A Different Set of Rules with Pedro Pillot
3) Love

Transcript:

My name is Pedro Pillot. I’m the pastor of Asbury United Methodist Church in Camden, New Jersey. 
In the post 9/11 world, it feels weird to say that Jesus of Nazareth was an ideological extremist.

He preached about the coming of a new political order whose legal norms were often the opposite of what we’d expect, and he called it the Kingdom of God. We all know the saying, ‘turn the other cheek’, but we forget how far Jesus took it. It’s not only, ‘turn the other cheek’ when someone hits you, it’s ‘love your enemy. Pray for those who persecute you.’ Jesus said, ‘if someone forces you to go one mile, go the extra mile for them.’ ‘If someone wants to take your coat, give them your shirt too.’

It’s easy when someone harms us once to forgive them. It’s a little harder to forgive them a second time. By the third time, most people would give up. If someone harmed me three times in a day, I would tell them, “Stop apologizing because you’re clearly not sorry.” Because it doesn’t make sense to forgive like that. It feels like an injustice.
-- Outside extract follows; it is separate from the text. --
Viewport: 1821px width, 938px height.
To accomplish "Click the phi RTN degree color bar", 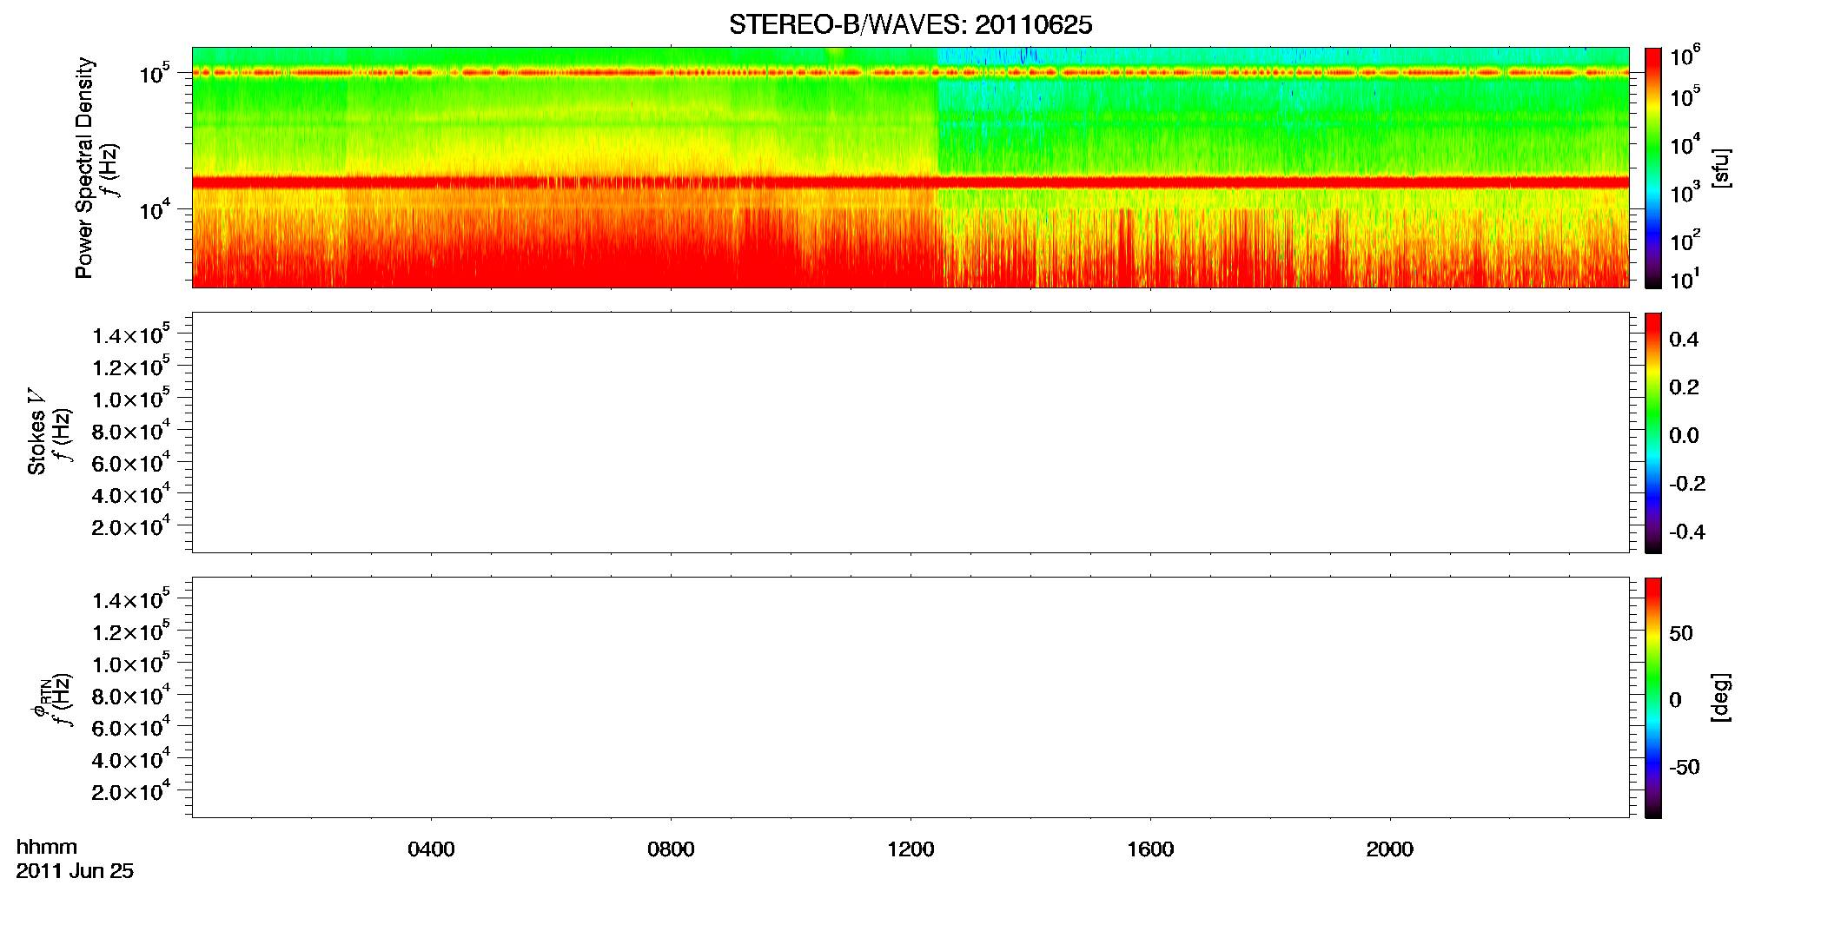I will (1653, 697).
And that’s part of why, in the U.S., forgiveness is not a big part of our concept of justice. We act as though justice is a byproduct extracted from a wrongdoer in the process of inflicting harm on them. There are more than 2 million people incarcerated in the US right now, and more than 4 million under state supervision, like probation and parole. When those people finally finish paying their debt to society, they find that employers can legally discriminate against them, because of their criminal past. And all too often, those crimes that suck people into the penal system are rooted in poverty and mental illness. Where is the justice in that?
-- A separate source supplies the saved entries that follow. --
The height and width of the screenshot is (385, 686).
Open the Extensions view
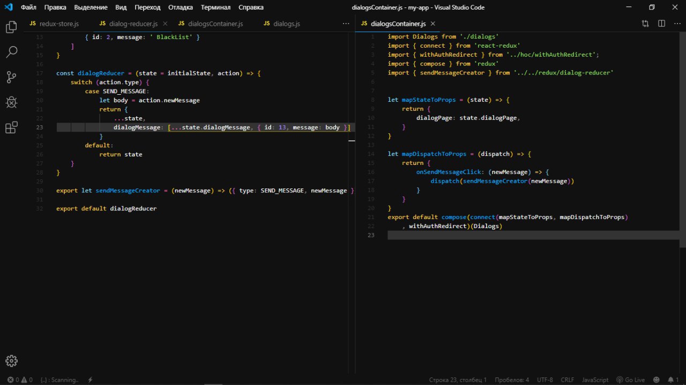(11, 127)
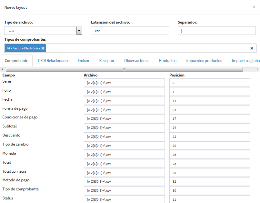
Task: Open the Emisor tab
Action: click(x=84, y=61)
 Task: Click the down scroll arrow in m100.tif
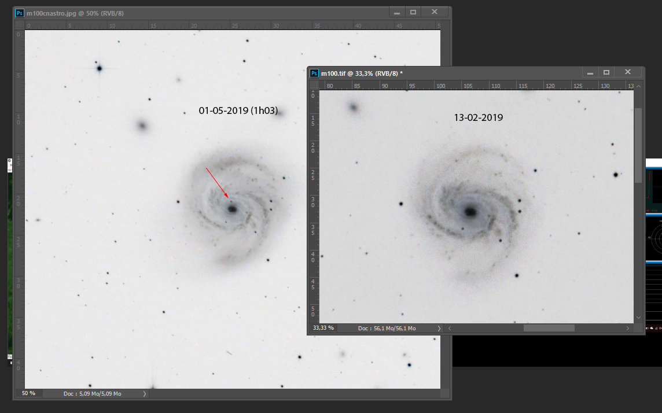638,318
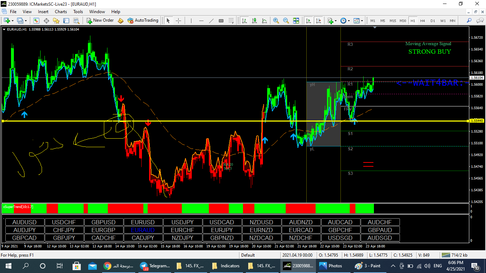Image resolution: width=486 pixels, height=273 pixels.
Task: Toggle the chart auto scroll button
Action: point(308,21)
If you look at Hebrew scripture, you might be surprised to learn that, though it sometimes gets a bad rap, execution in the Bible was reserved only for the most heinous crimes. Crimes where what was taken could not be restored, and incarceration is never prescribed as a punishment. Instead, you find that the law requires that, wherever possible, any harm done to another is restored. Whatever was deprived of another, had to be returned and with interest. In the Bible, justice is not about paying back evil with evil, but about healing whatever damage was done.

Jesus took that principle to its most extreme. He told his students that if someone wrongs you once, and apologizes, forgive them. And, if they wrong you again, forgive them again. And if they wrong you again, forgive them again. Because when we harm another person, we create a cycle. The scar that we left on our brother might be what pushes them to harm their sister, and so on. Sin passes from person to person, like fire from one house to the next. Forgiveness is what happens when we stand up to evil, and refuse to let it burn us down.

Radical forgiveness, forgiving those who actively hope for your destruction, does not mean letting yourself be taken advantage of. Radical forgiveness is the act of reclaiming your dignity as a human being, who has every right to condemn your attacker, but chooses to follow a higher principle. This is how we live into the Kingdom of God that Jesus talks so much about.